PROBLEMS TO WORK ON –
(a) Answer these questions about the assistive robots project abstract:
(i) Which university is the lead research organization?
(ii) Which environment does the project use to simulate the assistive tasks?
(iii) What architecture is named as a promising alternative to LSTM?
(b) Reproduce word for word the passage of the assistive robots project abstract from "TBCMulti-Agent Reinforcement Learning" up to and including "behaviour of humans.".

EXTRACT –
***
TBCMulti-Agent Reinforcement Learning for Assistive Robots

Lead Research Organisation: University of Edinburgh
Department Name: Sch of Informatics

Abstract

This project uses reinforcement learning for robotic control to aid disabled humans in various everyday assistive tasks. These assistive tasks include washing, dressing, eating and drinking. The project uses the assistive gym environment, which simulates these tasks to be as close as possible to physically realistic settings (Erickson et al., 2019). The project is particularly challenging as it has a large action space and long sequences of actions. Additionally, the project emphasises human-robot interaction, where the robot needs to learn policies that can satisfy the preferences of humans and anticipate the cooperative behaviour of humans.



Currently, the project is replicating and expanding on baseline algorithms used in existing research. In particular, the project will explore the application of decision transformers to the specific environment, an architectural implementation that still needs to be implemented. This is guided by the success of short-term memory architectures that are better at learning sequential dependencies in the environment (Glaese et al., 2022). Transformers are a promising alternative to LSTM, being more efficient at learning long-term dependencies, allowing the robot to choose better action early on in the sequence to improve the entire trajectory.
***
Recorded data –
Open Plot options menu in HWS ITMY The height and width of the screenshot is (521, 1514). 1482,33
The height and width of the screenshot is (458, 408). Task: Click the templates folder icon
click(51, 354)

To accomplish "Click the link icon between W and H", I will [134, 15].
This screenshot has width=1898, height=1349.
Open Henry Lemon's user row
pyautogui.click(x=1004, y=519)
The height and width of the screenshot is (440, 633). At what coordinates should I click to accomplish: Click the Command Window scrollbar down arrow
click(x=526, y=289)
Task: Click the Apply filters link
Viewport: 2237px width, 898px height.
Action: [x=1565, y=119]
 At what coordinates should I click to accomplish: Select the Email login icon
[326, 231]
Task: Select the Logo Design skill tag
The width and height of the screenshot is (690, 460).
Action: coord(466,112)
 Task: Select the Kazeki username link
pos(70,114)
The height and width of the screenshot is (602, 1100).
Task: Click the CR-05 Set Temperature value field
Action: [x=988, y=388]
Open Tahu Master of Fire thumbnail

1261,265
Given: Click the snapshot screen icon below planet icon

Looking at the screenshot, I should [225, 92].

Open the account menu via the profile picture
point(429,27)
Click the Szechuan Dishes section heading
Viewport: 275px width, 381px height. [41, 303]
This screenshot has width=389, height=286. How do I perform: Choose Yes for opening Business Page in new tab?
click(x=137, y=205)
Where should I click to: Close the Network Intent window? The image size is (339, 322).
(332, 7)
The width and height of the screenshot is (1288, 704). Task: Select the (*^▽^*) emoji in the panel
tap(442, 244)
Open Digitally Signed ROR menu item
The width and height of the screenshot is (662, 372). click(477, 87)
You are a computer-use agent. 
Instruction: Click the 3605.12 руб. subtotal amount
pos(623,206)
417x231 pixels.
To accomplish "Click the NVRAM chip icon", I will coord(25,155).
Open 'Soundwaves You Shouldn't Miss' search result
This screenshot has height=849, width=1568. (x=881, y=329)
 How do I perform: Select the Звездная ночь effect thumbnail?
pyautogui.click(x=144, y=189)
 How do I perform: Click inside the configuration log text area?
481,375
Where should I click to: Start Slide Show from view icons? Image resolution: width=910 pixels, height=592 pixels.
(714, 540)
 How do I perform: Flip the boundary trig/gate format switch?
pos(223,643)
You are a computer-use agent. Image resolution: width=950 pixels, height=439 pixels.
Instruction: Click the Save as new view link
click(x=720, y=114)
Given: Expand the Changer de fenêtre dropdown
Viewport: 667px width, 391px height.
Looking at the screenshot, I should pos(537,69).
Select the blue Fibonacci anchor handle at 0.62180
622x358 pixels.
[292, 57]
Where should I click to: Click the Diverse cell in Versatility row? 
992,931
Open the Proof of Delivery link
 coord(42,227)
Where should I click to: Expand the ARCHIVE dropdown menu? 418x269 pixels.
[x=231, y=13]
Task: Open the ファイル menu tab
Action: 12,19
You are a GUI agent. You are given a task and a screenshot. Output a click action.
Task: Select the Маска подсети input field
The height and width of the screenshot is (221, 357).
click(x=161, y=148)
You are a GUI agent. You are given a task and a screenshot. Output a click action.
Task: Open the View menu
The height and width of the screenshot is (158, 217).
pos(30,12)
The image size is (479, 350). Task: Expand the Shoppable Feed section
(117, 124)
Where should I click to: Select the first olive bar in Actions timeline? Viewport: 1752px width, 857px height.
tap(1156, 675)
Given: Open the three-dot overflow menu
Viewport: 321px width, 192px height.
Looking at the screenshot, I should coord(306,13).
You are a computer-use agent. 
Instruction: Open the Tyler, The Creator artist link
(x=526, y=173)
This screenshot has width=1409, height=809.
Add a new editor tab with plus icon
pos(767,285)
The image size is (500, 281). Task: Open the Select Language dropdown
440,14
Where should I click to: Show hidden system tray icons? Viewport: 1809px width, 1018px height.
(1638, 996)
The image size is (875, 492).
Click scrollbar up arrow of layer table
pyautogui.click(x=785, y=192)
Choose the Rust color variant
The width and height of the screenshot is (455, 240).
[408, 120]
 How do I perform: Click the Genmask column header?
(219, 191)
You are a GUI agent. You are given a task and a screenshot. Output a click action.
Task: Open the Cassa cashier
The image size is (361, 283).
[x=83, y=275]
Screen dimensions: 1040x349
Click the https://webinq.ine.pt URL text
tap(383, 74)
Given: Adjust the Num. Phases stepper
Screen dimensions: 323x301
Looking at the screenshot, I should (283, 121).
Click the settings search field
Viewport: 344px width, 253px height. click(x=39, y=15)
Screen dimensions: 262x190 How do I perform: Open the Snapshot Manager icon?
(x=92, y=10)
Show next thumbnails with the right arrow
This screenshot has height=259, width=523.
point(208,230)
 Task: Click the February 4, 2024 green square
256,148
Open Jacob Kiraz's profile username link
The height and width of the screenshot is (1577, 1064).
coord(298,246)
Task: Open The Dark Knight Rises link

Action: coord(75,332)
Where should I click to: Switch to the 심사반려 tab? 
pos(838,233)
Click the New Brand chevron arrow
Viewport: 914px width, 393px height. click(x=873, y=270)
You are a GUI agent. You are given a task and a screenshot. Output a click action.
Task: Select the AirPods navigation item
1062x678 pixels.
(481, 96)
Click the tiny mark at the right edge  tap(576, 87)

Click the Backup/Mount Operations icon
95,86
***
ANSWERS TO EACH TASK –
(a)
(i) The University of Edinburgh.
(ii) The assistive gym environment.
(iii) Transformers.

(b)
TBCMulti-Agent Reinforcement Learning for Assistive Robots

Lead Research Organisation: University of Edinburgh
Department Name: Sch of Informatics

Abstract

This project uses reinforcement learning for robotic control to aid disabled humans in various everyday assistive tasks. These assistive tasks include washing, dressing, eating and drinking. The project uses the assistive gym environment, which simulates these tasks to be as close as possible to physically realistic settings (Erickson et al., 2019). The project is particularly challenging as it has a large action space and long sequences of actions. Additionally, the project emphasises human-robot interaction, where the robot needs to learn policies that can satisfy the preferences of humans and anticipate the cooperative behaviour of humans.